- Film poster
- Traditional Chinese: 義蓋雲天
- Simplified Chinese: 义盖云天
- Hanyu Pinyin: Yì Gài Yún Tiān
- Jyutping: Ji6 Koi3 Wan4 Tin1
- Directed by: Norman Law
- Screenplay by: Lai Man-cheuk
- Produced by: Alan Tang
- Starring: Chow Yun-fat Joey Wong David Lui
- Cinematography: Sung Kwong-wa
- Edited by: Poon Hung
- Music by: Danny Chung Sherman Chow
- Production companies: Golden Harvest The Wing-Scope Film Production
- Distributed by: Golden Harvest
- Release date: 30 October 1986;
- Running time: 89 minutes
- Country: Hong Kong
- Language: Cantonese
- Box office: HK$13,461,667

= A Hearty Response =

1986 Hong Kong film by Norman Law

A Hearty Response is a 1986 Hong Kong romantic comedy and action thriller film directed by Norman Law and starring Chow Yun-fat, Joey Wong and David Lui.

==Plot==
Kong-sang is a mainland Chinese girl who illegally entered Hong Kong, hoping to retrieve her birth certificate, which proves that she was actually born in Hong Kong. She flees from her smuggler, Shing (Shum Wai), after she injures him when she was harassed by him.

Meanwhile, police detective Ho Ting-pong (Chow Yun-fat) is an upright and virtuous police officer who was assigned with his partner, Long Man (David Lui), to arrest drug dealer Addict Hung (Ng Hong-sang) in a supermarket. There, Long Man sees Kong-sang stealing from the supermarket and arrests her. As Ting-pong was distracted by this, Addict Hung manages to get on a car and runs over Kong-sang before fleeing.

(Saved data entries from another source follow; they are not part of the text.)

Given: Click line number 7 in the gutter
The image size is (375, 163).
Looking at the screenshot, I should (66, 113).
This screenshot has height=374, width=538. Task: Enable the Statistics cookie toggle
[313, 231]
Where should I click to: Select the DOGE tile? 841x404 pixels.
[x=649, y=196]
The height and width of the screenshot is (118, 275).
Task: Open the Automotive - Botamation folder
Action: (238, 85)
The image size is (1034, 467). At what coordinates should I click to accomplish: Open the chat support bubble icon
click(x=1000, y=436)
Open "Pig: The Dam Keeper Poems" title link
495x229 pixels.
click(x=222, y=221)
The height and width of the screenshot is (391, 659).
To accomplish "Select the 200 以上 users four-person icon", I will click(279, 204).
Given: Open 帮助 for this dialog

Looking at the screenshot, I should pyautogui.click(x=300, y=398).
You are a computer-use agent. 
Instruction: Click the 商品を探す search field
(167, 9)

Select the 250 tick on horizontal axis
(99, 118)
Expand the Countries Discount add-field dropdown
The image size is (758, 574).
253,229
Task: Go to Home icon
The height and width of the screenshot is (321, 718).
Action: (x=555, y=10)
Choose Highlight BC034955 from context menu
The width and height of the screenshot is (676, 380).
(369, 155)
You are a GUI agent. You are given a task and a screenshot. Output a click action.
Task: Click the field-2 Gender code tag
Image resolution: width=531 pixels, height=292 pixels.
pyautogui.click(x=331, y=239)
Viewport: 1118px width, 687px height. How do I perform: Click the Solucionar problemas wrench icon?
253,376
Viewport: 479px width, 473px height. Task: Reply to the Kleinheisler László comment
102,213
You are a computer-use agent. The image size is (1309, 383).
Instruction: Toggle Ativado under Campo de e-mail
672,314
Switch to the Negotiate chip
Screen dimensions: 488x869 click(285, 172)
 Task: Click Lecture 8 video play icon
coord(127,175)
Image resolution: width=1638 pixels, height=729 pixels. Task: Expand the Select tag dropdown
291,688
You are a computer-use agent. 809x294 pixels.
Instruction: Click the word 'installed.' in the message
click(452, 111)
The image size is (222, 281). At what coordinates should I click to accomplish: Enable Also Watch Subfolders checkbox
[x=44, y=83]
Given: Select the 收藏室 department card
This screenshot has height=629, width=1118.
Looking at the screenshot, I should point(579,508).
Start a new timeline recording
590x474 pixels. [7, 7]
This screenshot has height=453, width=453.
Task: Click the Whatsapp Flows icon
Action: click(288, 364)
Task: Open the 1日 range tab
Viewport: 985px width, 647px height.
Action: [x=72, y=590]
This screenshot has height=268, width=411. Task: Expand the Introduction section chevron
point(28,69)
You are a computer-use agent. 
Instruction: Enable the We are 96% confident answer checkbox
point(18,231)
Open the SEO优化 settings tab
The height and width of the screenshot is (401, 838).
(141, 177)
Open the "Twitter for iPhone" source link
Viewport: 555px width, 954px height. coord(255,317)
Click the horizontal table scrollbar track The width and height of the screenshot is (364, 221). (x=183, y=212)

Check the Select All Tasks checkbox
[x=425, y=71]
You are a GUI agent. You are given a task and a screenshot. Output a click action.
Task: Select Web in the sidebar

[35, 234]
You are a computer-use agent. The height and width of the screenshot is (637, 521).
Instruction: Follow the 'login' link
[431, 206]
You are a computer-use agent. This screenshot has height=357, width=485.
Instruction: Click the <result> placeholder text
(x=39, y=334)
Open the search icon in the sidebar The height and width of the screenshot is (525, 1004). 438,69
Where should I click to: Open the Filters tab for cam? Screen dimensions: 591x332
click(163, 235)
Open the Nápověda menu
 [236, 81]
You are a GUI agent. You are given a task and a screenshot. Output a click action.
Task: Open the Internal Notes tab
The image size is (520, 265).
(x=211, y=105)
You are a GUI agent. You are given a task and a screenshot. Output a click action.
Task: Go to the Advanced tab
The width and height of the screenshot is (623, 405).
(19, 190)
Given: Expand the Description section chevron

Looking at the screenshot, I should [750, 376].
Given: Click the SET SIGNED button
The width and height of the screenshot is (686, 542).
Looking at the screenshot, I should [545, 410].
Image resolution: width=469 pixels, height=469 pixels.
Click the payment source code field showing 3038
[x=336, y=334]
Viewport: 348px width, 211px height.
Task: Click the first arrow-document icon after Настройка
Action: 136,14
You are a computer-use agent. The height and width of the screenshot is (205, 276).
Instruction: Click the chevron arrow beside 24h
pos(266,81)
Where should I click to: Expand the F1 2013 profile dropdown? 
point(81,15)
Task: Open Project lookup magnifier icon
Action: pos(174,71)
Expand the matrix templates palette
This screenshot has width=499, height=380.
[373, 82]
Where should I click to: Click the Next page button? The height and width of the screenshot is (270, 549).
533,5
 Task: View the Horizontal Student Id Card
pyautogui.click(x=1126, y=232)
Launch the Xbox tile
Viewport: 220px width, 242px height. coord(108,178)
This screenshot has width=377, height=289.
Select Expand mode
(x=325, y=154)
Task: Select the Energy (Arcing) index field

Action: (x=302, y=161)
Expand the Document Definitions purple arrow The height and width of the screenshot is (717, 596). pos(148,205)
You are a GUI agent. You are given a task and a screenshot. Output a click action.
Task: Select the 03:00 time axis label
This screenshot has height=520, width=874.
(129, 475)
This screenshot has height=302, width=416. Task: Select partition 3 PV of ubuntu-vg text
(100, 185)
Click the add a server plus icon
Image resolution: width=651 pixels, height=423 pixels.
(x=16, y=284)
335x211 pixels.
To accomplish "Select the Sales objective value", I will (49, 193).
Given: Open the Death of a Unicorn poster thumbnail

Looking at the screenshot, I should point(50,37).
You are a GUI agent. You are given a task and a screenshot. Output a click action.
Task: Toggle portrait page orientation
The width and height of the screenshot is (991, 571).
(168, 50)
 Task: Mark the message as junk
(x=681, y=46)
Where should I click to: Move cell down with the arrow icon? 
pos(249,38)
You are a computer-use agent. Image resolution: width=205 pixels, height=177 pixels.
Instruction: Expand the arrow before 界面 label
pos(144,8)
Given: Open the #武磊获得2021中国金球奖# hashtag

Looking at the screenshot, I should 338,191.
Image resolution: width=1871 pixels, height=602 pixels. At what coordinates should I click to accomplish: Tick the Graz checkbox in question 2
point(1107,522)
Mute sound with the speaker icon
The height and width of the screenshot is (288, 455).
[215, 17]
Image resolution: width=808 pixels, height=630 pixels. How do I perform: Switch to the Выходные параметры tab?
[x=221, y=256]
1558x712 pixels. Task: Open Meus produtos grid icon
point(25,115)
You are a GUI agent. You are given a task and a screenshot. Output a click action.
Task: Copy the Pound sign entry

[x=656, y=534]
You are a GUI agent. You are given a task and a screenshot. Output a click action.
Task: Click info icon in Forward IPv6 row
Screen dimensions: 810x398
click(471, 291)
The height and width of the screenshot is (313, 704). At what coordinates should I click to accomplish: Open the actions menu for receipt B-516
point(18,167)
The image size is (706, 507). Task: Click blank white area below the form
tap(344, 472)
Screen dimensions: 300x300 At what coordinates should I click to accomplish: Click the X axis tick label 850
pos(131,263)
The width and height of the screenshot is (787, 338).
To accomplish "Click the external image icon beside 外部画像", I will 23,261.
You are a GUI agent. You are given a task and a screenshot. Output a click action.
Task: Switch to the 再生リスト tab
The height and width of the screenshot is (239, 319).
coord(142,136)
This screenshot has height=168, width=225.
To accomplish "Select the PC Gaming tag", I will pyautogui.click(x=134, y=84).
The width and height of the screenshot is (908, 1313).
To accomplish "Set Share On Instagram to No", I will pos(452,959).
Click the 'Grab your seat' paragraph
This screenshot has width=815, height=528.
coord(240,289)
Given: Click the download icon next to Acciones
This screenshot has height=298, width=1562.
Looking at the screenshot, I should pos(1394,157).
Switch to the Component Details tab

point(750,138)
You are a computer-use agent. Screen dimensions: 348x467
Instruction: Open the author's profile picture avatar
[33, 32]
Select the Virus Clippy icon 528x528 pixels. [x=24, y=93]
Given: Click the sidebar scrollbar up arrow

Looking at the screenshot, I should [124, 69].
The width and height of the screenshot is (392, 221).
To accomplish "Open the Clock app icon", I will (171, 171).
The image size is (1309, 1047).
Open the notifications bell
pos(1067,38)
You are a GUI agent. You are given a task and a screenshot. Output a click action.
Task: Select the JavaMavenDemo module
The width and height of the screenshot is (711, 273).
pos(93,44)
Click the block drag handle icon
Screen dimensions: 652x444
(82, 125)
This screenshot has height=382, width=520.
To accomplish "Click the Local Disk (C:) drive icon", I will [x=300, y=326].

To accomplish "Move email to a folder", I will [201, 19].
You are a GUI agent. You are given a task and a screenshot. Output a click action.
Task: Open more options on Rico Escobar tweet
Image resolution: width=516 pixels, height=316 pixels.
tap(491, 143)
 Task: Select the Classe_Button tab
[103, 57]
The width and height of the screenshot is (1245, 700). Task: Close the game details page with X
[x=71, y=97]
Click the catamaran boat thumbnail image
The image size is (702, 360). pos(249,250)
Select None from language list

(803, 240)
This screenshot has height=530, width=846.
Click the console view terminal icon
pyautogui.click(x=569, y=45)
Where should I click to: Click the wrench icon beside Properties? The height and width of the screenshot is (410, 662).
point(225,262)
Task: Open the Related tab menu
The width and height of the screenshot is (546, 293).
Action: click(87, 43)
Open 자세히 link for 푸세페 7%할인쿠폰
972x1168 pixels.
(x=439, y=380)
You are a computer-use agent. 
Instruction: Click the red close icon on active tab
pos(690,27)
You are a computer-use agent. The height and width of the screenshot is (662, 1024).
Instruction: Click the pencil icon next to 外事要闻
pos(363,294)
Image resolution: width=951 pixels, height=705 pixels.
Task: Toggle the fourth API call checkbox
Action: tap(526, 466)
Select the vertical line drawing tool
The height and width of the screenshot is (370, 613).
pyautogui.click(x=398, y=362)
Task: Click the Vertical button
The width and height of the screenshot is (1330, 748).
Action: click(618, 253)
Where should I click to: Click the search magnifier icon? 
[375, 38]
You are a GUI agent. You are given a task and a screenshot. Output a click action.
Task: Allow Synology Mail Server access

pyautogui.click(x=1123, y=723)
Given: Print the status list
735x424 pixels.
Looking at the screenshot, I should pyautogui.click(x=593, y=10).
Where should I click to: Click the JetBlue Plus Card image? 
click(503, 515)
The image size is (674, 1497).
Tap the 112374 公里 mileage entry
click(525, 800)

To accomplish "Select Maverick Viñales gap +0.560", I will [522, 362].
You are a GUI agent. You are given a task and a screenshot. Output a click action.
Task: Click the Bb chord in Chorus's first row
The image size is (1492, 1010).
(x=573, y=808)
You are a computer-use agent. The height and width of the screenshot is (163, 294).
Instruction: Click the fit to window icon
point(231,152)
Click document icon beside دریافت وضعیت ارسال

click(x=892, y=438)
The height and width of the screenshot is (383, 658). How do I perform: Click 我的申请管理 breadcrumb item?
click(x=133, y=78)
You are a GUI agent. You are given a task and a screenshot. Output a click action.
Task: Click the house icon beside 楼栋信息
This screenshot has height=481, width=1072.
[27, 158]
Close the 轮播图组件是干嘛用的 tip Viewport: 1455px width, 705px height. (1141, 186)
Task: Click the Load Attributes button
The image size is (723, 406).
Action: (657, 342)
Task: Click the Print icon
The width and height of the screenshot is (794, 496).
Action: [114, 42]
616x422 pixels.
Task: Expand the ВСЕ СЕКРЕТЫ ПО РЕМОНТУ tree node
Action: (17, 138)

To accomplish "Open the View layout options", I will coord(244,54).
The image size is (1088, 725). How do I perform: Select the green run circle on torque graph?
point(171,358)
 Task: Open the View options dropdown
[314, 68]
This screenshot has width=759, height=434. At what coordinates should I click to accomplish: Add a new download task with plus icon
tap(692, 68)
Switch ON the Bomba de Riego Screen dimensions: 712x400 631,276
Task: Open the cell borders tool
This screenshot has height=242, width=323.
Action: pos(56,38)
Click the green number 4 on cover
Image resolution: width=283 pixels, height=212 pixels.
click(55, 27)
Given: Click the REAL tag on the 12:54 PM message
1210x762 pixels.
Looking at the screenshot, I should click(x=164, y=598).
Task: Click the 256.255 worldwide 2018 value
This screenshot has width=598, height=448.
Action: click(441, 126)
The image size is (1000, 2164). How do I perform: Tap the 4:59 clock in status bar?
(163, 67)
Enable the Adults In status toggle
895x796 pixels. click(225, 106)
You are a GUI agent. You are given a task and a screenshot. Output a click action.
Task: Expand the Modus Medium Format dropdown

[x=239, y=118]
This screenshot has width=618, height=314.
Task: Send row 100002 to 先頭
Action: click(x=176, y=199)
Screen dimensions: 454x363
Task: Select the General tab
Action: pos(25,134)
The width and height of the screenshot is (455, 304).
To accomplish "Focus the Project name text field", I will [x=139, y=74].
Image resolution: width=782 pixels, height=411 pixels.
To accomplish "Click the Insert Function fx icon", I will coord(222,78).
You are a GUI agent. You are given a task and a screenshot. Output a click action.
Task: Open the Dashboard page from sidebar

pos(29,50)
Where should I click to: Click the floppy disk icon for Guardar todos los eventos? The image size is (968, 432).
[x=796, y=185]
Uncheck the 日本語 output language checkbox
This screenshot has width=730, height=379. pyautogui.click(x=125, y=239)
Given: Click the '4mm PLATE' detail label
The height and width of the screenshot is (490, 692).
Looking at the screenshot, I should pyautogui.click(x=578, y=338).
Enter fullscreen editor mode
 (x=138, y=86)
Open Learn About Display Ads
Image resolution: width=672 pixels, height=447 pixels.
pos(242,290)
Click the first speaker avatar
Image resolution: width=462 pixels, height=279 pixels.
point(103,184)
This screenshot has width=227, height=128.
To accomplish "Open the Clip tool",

After regaining consciousness in the hospital, Kong-sang feigns amnesia to avoid being repatriated and identifies Ting-pong as her husband. Since Ting-pong is a man of chivalry, he takes Kong-sang home and takes care of her. Ting-pong's mother (Lee Heung-kam) is really fond of Kong-sang and sees her as an ideal daughter-in-law. However, when Ting-pong's mother convinces him into letting Kong-sang stay, Kong-sang leaves to wander in the streets, not wanting to give Ting-pong a hard time to face his girlfriend. After going through many trials and tribulations, Ting-pong and Kong-sang eventually fall in love. As everything is seemingly going well, Shing reappears and kidnaps Kong-sang.

==Cast==
- Chow Yun-fat as Ho Ting-pong
- Joey Wong as Kong-sang
- David Lui as Long Man
- Kent Cheng as Policeman outside bank (cameo)
- Wong Wan-si as Auntie Wan (cameo)
- Paul Chun as Chief Inspector Lui Tak
- Poon Lai-yin as Judy
- Lee Heung-kam as Ho Ting-pong's mother
- Shum Wai as Shing
- Felix Lok as Restaurant manager
- Ng Hong-sang as Addict Hung
- Chiu Chi-ling as Doctor
- Siao San-yan as Wan's husband
- Ng Kwok-kin as Policeman
- Fei Pak as Policeman
- Danny Tang
- Leo Tsang
- Lung Ying

==Reception==
===Critical===
LoveHKFilm gave the film a mixed review describing the film as "forgettable", with "some decent moments." Hong Kong Film Net gave the film a score of 5 out of 10 criticizing director Norman Law's direction and its unfunny comedy, but noting the good chemistry of Chow Yun-fat and Joey Wong.

===Box office===
The film grossed HK$13,461,667 at the Hong Kong box office during its theatrical run from 10 October to 20 November 1986.